We give up so much to raise our babies through childhood. We give up sleep, uninterrupted meals, time spent with our spouse, money, and let’s be real, a LOT of our sanity!
Alternatively, we do so much for them. We play CandyLand until our brains turn to mush, we have innumerable tea parties with stuffed animals, and we can sing every Veggie Tales song. In fact, at times it feels like we go days without having a single adult conversation.
After years of this, finally our children grow into something at least resembling an adult. They go potty by themselves, feed themselves, and even dress themselves. We find ourselves looking forward to them coming home from school. We like to hear about their lives and we actually look for reasons to spend time with them. We have put in the work to raise them and now it’s time for the payoff.
So, what happens next? THEY DITCH US! Suddenly, they are the ones who need time away from us.
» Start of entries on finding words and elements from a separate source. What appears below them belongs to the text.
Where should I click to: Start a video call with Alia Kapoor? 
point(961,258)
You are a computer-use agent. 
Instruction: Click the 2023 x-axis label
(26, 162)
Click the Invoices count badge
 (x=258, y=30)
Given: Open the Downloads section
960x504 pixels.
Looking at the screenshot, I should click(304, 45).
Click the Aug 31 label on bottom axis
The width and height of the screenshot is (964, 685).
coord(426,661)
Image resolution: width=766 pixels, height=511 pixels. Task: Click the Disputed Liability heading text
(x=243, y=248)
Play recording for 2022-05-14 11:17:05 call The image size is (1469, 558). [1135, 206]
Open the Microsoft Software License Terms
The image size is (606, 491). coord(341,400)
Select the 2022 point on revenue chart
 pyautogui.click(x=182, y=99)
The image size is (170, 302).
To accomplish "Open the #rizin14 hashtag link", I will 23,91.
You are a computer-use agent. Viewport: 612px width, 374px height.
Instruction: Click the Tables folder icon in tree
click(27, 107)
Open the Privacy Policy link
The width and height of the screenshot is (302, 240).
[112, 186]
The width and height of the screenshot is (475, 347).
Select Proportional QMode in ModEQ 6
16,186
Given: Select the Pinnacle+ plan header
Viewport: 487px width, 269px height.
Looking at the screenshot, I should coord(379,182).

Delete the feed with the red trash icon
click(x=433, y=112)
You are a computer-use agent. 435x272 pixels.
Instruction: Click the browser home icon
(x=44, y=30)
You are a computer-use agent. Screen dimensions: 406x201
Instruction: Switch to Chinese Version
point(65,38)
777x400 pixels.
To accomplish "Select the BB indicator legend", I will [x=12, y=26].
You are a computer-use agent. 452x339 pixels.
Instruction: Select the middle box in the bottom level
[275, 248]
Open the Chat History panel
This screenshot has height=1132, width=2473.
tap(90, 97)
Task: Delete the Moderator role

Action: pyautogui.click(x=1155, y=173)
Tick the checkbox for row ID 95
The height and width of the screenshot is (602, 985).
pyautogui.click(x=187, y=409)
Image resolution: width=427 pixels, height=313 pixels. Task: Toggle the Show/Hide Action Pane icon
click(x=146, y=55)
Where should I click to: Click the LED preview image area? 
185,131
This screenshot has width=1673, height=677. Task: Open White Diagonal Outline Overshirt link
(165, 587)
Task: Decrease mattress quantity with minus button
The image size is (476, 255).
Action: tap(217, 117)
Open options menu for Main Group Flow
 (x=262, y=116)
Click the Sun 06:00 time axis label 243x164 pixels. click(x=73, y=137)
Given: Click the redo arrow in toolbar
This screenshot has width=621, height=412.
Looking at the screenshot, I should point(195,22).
They become the ones with the glassy-eyed stares while we find ourselves turning into two year olds, hopping around their legs in a bid for attention.
How unfair is this?!
I never wanted to be a ball and chain on my kids, so I never tried to tagalong on their adventures, but hey, could you throw dear old mom a bone? It became a family joke that every time my kids walked out the door I would yell, “Take pictures!” I figured that way at least I could enjoy their lives vicariously. But, of course they were always too busy having fun to send me any pictures.
So, next I tried the whole mother guilt thing and I would bring up my painful labor stories to shame them into sending me pictures. The girls would roll their eyes but at least I would usually get one picture out of the deal. But, when I tried it with my youngest son, he looked at me with a serious face and said, “I had nothing to do with your decision to have children.” That funny left-brained child ruins all my fun. So, that ended that.
It took a lot of grace on my part to let them move on with their lives and leave me behind. And, I wasn’t always successful, but I could take pride in the fact that I liked the adults they were becoming. That really was a comfort while I stayed home, abandoned and alone (how’s that for mom-guilt?!).
For those of you going through this right now, I can make this promise to you: THEY WILL NEED YOU AGAIN! I promise they will. And, by letting them have their freedom (from you) now, they will come back all that much sooner. When romances end, they will need you. When they are facing huge life decisions, they’ll need you. When they want to know how to boil an egg, you are who they’ll call (I did that to my own mom once).
In the meantime, this is our time to do all the things we dreamed of doing (but didn’t have the time or energy to do) while we were raising the little darlings: learn photography, write a novel, volunteer, have date nights. In other words, ease into the next phase of life. We spend so many years being “Mom” that we forget that it is not the only role we will play in this life.
And, who knows? Maybe when the kids finally do call, you’ll be so busy you won’t even be home to answer the phone!